The White House released a brief statement on Thursday announcing the President’s plans to “travel to Uvalde, Texas to grieve with the community that lost twenty-one lives in the horrific elementary school shooting,” according to CNBC. The President addressed the tragedy in remarks from the White House on Tuesday night, hours after the shooting took place.
“I had hoped, when I became President, I would not have to do this again,” Biden said. “Another massacre. Uvalde, Texas. An elementary school. Beautiful, innocent second, third, fourth graders. And how many scores of little children who witnessed what happened see their friends die as if they’re on a battlefield, for God’s sake. They’ll live with it the rest of their lives.”

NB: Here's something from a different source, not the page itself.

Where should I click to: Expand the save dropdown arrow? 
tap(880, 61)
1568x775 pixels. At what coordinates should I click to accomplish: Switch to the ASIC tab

Biden traveled to Buffalo, New York, the site of another mass shooting, last week. The President condemned white supremacy and replacement theory.
Biden used the occasion to call for stricter measures on guns. He suggested renewing the 1994 Violent Crime Control and Law Enforcement Act that timed out in 2004. He claimed that the legislation led to a drop in mass shootings, and that after the ban expired, mass shootings “tripled.”
“I am sick and tired of it. We have to act. And don’t tell me we can’t have an impact on this carnage,” he said. “I spent my career as a senator and as Vice President working to pass commonsense gun laws.”
“What in God’s name do you need an assault weapon for except to kill someone? Deer aren’t running through the forest with Kevlar vests on, for God’s sake. It’s just sick,” he said. “And the gun manufacturers have spent two decades aggressively marketing assault weapons, which make them the most and largest profit.”
Many Democrats have joined in Biden’s call for additional gun control measures in the wake of the Texas shooting.
Texas Governor Greg Abbott (R) on Wednesday emphasized the need for additional mental health resources in the wake of the shooting, and said that the state and its partners would ensure access to such resources for the Uvalde community in the aftermath of the shooting.
“Some physical wounds that were sustained by the officers, they’re going to heal in the coming days. The mental and emotional wounds are far harder to see, and last far longer. The state of Texas working with federal and local officials in agencies, we’re going to be here for a long, long time,” Abbott said. “And one key point that we will focus on is making sure that everybody in this community has the access they need – for as long as they need it – to address the mental and emotional healthcare needs that they have.”